Dozens of dogs were ceremonially buried at Janey B. Goode, suggesting that people there had a special reverence for dogs. While most of the dogs were buried individually, some were placed back-to-back in pairs (see photo).
In Cahokia, dog remains, sometimes burned, are occasionally found with food debris, suggesting that dogs were present and sometimes were consumed. Dog burials during this time period are uncommon.
As previous studies had done, the Illinois team analyzed genetic signals of diversity and relatedness in a special region (the hypervariable region) of the mitochondrial genome of ancient dogs from the Americas. University of Iowa anthropology professor Andrew Kitchen contributed significantly to this analysis.
The researchers found four never-before-seen genetic signatures in the new samples, suggesting greater ancient dog diversity in the Americas than previously thought. They also found unusually low genetic diversity in some dog populations, suggesting that humans in those regions may have engaged in dog breeding.
In some samples, the team found significant genetic similarities with American wolves, indicating that some of the dogs interbred with or were domesticated anew from American wolves.
But the most surprising finding had to do with the dogs' arrival in the Americas, Witt said.
"Dog genetic diversity in the Americas may date back to only about 10,000 years ago," she said.
"This also is about the same time as the oldest dog burial found in the Americas," Malhi said. "This may not be a coincidence."
The current study, of only a small part of the mitochondrial genome, likely provides an incomplete picture of ancient dog diversity in the Americas, Malhi said.
"The region of the mitochondrial genome sequenced may mask the true genetic diversity of indigenous dogs in the Americas, resulting in the younger date for dogs when compared with humans," he said.

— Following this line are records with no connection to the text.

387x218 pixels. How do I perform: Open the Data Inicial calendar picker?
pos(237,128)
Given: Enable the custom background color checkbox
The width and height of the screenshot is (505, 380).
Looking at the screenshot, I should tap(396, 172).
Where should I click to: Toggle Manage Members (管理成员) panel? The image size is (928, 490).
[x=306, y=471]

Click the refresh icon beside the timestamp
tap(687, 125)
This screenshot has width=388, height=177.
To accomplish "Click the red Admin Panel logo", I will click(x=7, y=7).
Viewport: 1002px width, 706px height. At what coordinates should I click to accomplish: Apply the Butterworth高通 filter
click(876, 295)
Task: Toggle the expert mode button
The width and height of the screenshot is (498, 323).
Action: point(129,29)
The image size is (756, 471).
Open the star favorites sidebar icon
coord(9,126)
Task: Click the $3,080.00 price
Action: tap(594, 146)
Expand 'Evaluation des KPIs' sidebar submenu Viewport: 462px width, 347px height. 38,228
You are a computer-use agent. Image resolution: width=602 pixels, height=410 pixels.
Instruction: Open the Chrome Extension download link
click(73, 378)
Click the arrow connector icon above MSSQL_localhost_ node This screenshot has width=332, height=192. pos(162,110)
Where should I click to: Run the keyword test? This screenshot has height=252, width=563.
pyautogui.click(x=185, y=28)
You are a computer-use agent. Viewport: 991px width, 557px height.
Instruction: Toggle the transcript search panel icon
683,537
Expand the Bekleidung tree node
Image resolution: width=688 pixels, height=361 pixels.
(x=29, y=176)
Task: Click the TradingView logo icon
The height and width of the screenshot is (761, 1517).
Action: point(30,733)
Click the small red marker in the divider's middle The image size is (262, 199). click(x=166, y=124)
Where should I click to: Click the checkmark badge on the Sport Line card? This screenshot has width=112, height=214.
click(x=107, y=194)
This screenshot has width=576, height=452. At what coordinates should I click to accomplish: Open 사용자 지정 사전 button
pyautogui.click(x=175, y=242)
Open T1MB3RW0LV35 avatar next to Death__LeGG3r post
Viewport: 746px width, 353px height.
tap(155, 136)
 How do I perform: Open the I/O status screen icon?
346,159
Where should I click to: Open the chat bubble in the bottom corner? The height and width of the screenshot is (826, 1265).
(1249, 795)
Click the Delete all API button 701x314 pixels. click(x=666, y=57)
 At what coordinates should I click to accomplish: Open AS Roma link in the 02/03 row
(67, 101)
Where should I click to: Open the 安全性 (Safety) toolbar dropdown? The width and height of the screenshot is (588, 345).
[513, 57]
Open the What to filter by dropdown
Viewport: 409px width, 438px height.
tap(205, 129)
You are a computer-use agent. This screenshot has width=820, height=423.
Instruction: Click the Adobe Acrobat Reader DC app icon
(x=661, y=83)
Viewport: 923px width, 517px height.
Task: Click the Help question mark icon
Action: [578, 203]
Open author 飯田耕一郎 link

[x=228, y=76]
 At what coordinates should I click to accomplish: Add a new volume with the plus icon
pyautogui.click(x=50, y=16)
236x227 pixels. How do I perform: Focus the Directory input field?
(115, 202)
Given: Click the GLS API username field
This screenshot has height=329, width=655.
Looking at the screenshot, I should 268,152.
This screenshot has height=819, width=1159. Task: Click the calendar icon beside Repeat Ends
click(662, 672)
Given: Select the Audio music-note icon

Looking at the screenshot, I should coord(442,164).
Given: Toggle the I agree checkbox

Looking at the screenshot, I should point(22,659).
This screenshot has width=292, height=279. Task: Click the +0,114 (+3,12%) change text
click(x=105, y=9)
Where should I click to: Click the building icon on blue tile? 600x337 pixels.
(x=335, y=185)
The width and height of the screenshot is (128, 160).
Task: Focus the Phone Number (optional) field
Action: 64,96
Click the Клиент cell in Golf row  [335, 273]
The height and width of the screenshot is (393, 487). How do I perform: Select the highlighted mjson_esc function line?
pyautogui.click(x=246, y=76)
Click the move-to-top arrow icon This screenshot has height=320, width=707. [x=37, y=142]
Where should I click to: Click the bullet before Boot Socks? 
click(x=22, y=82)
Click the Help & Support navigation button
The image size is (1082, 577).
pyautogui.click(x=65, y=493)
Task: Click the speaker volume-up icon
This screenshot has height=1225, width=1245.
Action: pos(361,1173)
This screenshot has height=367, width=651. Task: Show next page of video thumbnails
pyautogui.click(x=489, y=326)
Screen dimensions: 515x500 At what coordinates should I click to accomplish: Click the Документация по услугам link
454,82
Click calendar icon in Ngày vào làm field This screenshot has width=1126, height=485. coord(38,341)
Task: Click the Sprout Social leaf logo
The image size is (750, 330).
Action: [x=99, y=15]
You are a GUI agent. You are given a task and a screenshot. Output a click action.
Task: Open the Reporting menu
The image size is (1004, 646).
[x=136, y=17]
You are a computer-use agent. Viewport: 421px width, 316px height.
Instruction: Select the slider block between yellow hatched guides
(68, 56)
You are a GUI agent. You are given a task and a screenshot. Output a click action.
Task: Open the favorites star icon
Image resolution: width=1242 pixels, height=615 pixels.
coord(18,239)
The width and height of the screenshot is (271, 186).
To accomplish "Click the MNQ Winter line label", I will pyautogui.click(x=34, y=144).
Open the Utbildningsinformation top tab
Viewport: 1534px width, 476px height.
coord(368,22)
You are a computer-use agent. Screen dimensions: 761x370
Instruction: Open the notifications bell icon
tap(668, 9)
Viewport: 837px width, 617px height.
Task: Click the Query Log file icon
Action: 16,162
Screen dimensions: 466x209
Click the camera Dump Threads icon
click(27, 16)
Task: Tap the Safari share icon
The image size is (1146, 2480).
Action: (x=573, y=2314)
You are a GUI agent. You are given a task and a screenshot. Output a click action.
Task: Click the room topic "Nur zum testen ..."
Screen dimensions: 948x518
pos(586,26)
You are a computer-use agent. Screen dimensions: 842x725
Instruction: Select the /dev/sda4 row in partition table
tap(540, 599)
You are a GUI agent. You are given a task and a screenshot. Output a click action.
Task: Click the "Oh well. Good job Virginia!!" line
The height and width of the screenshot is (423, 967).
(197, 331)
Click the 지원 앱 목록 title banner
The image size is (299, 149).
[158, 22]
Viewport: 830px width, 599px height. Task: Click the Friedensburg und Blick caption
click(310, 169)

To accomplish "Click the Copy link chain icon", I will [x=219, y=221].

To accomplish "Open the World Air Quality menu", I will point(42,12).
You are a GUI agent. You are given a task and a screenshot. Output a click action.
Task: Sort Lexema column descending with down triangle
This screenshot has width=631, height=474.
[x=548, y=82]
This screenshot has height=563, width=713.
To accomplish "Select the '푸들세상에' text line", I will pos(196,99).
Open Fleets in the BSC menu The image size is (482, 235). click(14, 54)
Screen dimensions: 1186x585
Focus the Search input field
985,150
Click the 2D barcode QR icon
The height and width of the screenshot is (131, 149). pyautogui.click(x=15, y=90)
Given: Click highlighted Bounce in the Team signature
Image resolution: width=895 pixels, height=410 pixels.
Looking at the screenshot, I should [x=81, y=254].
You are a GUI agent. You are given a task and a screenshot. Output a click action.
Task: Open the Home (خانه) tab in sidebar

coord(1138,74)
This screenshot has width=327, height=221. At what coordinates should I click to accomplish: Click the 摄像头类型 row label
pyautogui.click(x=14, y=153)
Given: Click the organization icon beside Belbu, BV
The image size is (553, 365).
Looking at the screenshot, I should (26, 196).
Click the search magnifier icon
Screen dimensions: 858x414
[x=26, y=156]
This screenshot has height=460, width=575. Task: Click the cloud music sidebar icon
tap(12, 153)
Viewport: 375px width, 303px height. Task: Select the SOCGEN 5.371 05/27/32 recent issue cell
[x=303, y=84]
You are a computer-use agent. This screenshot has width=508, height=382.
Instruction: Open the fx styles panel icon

More studies of ancient dogs are in the works, the researchers said. Witt has already sequenced the full mitochondrial genomes of 20 ancient dogs, and more are planned to test this possibility, the researchers said.
The Illinois State Archaeological Survey, a division of the Prairie Research Institute at the U. of I., supported this research. Malhi is an affiliate of the Institute for Genomic Biology at Illinois.